MSSNY will seek legislation which would prohibit the use of any financial incentives which inhibit the provision of medically necessary care. (HOD 1997-68; Reaffirmed HOD 2014; Reaffirmed HOD 2024)

165.978              Referrals To Allied Health Providers:

It is the position of MSSNY that managed care organizations in the State of New York should be required to designate only MDs and DOs as primary care providers for any individual or group of patients. MSSNY will continue its public opposition to replacing physicians with physician extenders; and will communicate its opposition to the assignment of primary care status to any professional provider other than an MD or DO in managed care entities and workers compensation programs operating in New York State. (HOD 1997-64; Reaffirmed HOD 2014; Reaffirmed HOD 2024)

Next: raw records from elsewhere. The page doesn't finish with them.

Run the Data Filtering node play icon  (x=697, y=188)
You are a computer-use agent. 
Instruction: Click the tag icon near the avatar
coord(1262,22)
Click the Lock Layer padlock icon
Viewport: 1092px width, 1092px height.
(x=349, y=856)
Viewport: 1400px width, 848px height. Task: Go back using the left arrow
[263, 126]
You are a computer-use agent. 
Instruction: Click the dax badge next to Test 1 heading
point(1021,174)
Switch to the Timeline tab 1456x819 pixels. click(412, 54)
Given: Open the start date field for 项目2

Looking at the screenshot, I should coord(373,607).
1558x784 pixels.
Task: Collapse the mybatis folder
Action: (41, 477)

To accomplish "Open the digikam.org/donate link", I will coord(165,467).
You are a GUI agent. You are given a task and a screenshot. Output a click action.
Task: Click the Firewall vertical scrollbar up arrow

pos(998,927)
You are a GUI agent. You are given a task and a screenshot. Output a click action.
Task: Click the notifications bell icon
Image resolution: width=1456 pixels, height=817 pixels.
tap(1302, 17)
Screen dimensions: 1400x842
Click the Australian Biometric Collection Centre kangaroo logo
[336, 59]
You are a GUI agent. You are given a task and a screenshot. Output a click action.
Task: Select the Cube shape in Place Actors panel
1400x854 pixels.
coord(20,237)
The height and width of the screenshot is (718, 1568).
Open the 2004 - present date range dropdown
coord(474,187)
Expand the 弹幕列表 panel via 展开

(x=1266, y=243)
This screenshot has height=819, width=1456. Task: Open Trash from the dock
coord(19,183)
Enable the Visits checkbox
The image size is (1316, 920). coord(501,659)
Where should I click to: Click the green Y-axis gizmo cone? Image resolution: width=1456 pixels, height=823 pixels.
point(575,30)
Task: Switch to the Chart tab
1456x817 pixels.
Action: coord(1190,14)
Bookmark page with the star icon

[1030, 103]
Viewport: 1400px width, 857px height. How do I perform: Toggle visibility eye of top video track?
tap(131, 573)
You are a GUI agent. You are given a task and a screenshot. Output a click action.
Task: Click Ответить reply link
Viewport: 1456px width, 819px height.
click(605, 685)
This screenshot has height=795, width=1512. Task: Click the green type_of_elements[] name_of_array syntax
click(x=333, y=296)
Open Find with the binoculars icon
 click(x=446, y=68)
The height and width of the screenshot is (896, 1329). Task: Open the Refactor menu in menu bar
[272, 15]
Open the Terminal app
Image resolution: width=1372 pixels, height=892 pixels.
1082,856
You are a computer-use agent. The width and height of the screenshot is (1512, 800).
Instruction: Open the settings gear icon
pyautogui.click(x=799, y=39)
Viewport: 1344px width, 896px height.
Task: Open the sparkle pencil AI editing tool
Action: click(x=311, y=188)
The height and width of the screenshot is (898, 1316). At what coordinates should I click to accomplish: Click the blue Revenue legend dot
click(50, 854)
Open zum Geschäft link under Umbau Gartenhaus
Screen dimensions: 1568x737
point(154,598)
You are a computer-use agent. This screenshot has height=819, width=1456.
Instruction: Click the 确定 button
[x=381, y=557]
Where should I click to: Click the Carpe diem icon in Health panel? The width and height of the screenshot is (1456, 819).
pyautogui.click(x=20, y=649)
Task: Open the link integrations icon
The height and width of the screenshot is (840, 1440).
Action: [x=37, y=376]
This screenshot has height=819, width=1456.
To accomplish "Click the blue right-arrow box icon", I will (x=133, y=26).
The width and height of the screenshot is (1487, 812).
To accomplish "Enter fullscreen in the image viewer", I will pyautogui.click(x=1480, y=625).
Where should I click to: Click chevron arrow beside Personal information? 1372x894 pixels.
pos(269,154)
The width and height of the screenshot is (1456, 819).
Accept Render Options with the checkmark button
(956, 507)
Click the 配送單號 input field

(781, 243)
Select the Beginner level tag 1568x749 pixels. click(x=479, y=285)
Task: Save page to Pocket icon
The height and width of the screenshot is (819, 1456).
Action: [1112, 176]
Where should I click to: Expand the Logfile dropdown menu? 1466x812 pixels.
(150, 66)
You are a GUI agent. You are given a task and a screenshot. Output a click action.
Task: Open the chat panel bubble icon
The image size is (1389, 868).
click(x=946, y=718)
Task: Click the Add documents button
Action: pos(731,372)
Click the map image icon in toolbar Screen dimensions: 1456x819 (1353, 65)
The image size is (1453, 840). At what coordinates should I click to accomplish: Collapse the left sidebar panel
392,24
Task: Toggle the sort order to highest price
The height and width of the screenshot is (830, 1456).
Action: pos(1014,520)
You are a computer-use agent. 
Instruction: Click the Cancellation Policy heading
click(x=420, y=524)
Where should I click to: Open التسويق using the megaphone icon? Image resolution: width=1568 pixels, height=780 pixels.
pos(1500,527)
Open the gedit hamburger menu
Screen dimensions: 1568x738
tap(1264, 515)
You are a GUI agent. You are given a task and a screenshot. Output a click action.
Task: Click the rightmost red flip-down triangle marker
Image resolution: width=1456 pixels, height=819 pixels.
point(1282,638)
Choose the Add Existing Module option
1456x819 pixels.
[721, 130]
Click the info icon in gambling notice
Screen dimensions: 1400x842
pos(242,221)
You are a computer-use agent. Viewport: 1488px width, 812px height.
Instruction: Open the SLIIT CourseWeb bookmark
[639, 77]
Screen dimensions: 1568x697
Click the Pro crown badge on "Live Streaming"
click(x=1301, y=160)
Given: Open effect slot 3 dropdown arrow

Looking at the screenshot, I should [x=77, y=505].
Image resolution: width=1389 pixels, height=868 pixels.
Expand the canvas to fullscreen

165.979             Elimination of the Managed Care Requirement to Obtain a Referral from a Primary Care Physician Prior to Utilizing the Services of a SpecialistSUNSET HOD 2013

165.980             Dismissals for Cause in Managed Care Contracts:

The Medical Society of the State of New York shall seek legislation that no terminations or non-renewals of physician contracts with managed care plans shall be valid without cause, and will seek the introduction of legislation which would require managed care plans to provide all physicians with a fair and equitable due process appeal if they are excluded from a managed care plan regardless of the reasons for such exclusion and irrespective of whether such exclusion is considered to be a termination or a non-renewal. Such due process hearing shall be held before a panel which is composed of three New York State licensed physicians, one of whom is chosen by the plan, one of whom is chosen by the physician who is the subject of the hearing, and the third who is chosen by the other two members of the panel. At this hearing, the physician shall be entitled to be advised of the reason for his de-selection and shall be provided with: (a) the opportunity to be represented by counsel, and (b) the right to call witnesses and present evidence in support of this position. (HOD 1997-53; Reaffirmed HOD 2014)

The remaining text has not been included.